BEGIN

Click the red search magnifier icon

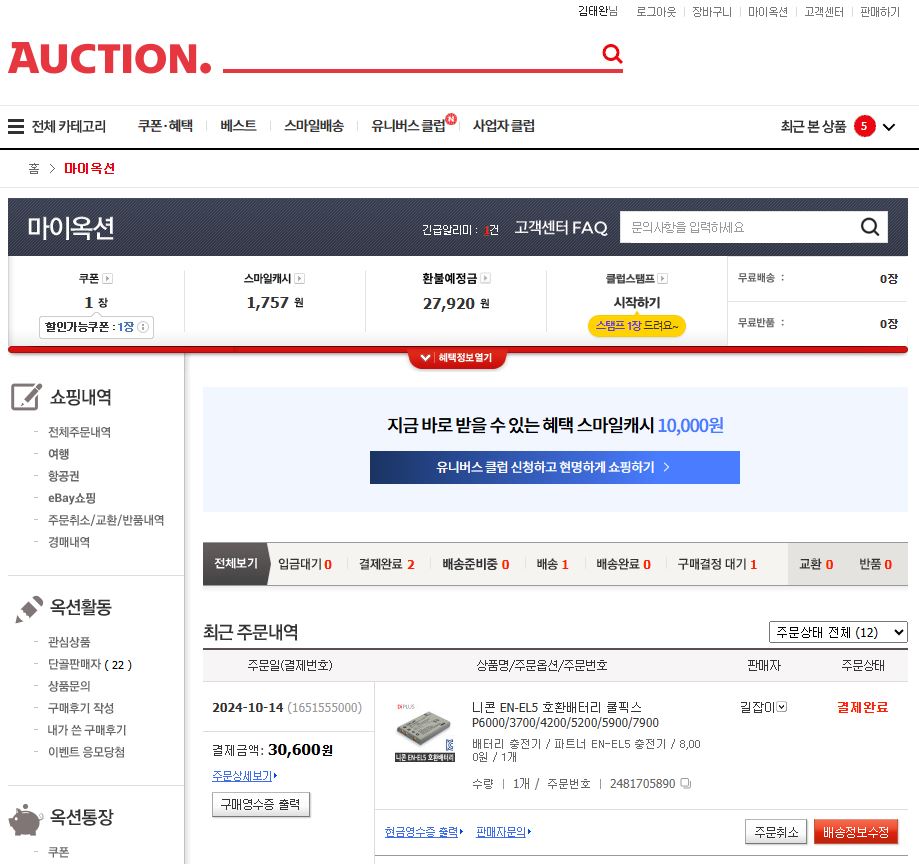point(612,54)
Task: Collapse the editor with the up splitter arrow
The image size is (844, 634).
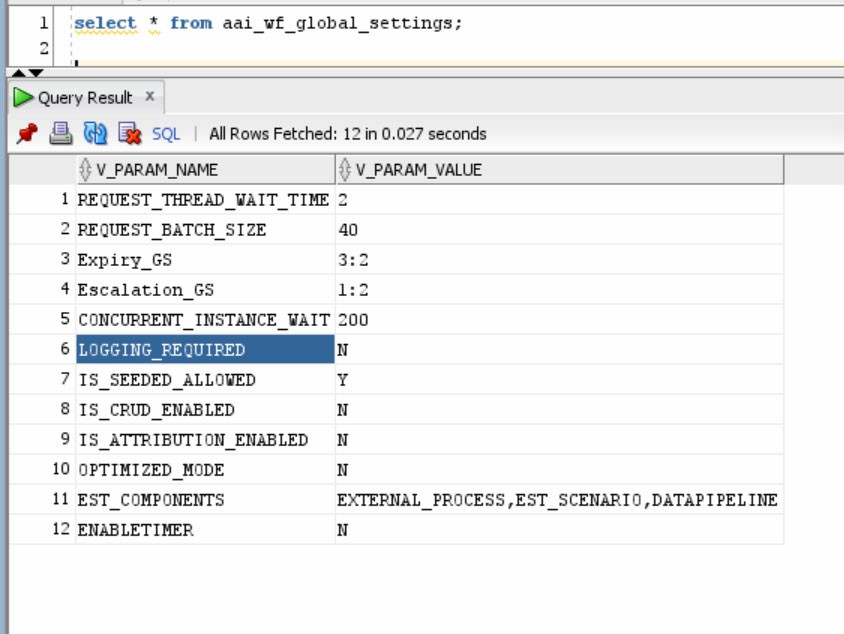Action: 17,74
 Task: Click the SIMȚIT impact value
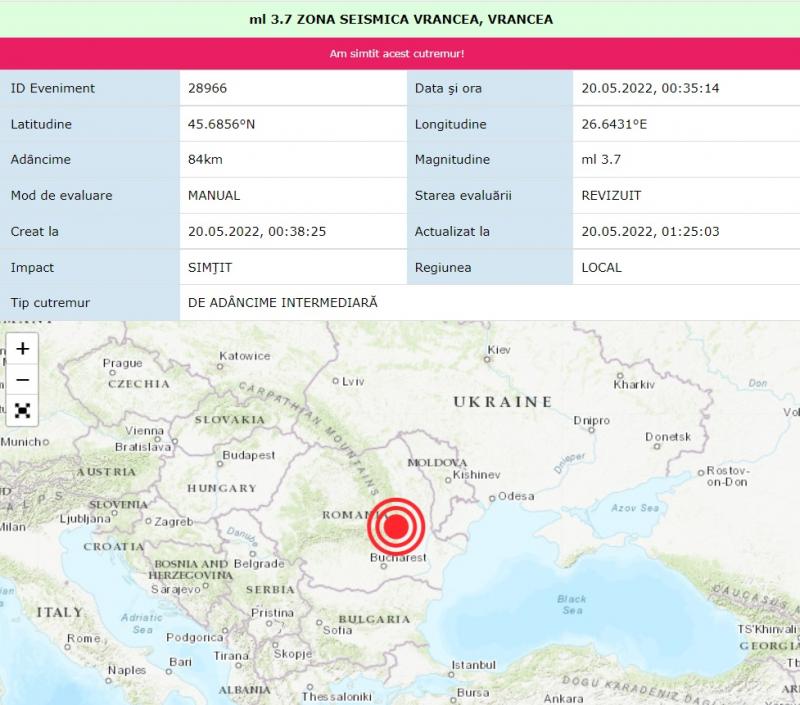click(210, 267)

END

How to complete this task ::
Wherever an image sits in the data, omit it; everything else must be copied exactly.

Response to this task ::
Click the red search magnifier icon

point(612,54)
Task: Collapse the editor with the up splitter arrow
The image size is (844, 634).
Action: 17,74
 Task: Click the SIMȚIT impact value
click(210, 267)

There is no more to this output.